What is the Rainbow Bridge poem?

The Rainbow Bridge poem is a short, widely shared piece of pet-loss writing that imagines a green meadow just this side of heaven where pets who die go to run, play, and grow healthy and strong again. There they wait, happy and content, until the day their person arrives — and the two are reunited and cross the bridge together. Its author is unknown, but the poem has comforted grieving pet owners for decades.

The Rainbow Bridge poem (full version)

This is the traditional, widely circulated prose version of the poem, shared anonymously among pet owners for many years:

Just this side of heaven is a place called Rainbow Bridge.

When an animal dies that has been especially close to someone here, that pet goes to Rainbow Bridge. There are meadows and hills for all of our special friends so they can run and play together. There is plenty of food, water and sunshine, and our friends are warm and comfortable.

All the animals who had been ill and old are restored to health and vigor. Those who were hurt or maimed are made whole and strong again, just as we remember them in our dreams of days and times gone by. The animals are happy and content, except for one small thing; they each miss someone very special to them, who had to be left behind.

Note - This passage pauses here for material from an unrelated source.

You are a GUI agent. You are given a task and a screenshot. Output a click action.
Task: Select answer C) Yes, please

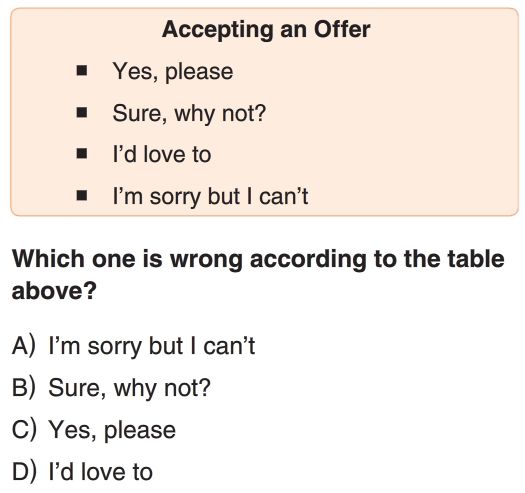[x=94, y=430]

They all run and play together, but the day comes when one suddenly stops and looks into the distance. His bright eyes are intent. His eager body quivers. Suddenly he begins to run from the group, flying over the green grass, his legs carrying him faster and faster.

You have been spotted, and when you and your special friend finally meet, you cling together in joyous reunion, never to be parted again. The happy kisses rain upon your face; your hands again caress the beloved head, and you look once more into the trusting eyes of your pet, so long gone from your life but never absent from your heart.

Then you cross Rainbow Bridge together…

— Author unknown, traditional / public-circulated

A short note on its origin and meaning

No one knows for certain who first wrote the Rainbow Bridge poem. Versions of it began circulating among pet owners and in grief-support circles in the 1980s, and it has been passed hand to hand — in cards, on shelter websites, and at the vet's office — ever since. Its enduring comfort comes from a simple promise: that the love between a person and an animal doesn't end at goodbye, and that the suffering of illness or old age is left behind. For many grieving pet owners, reading it aloud is the first time the tears come — and that's exactly what it's for.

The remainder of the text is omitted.